Kebutuhan kredit untuk pengembangan ekonomi hijau memiliki potensi sangat besar. Misalnya, menurut laporan Indonesia Energi Transition Outlook (IETO) 2022, pengembangan energi terbarukan butuh pendanaan 25 miliar dollar AS-35 miliar dollar AS (setara Rp 350 triliun-Rp 490 triliun) per tahun hingga 2030. Kebutuhan ini akan meningkat menjadi 45 miliar dollar AS-60 miliar dollar AS (setara Rp 630 triliun-Rp 840 triliun) setelah 2030 hingga 2050.

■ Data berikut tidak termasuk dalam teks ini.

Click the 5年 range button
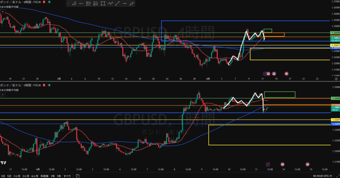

Pengembangan ekonomi dan keuangan hijau juga telah menjadi tuntutan global. Mau tidak mau Indonesia harus melakukan itu. Bila tidak, Indonesia akan dikucilkan dan terekspos risiko seperti adanya hambatan ekspor unggulan akibat pajak karbon dan akses keuangan global yang semakin terbatas.
Tentu saja kebijakan makroprudensial BI tetap perlu disinergikan dengan kebijakan pemerintah dan Otoritas Jasa Keuangan (OJK) agar dapat memberikan dampak optimal pada perbaikan ekonomi menuju ekonomi Indonesia yang kuat dan berdaya tahan.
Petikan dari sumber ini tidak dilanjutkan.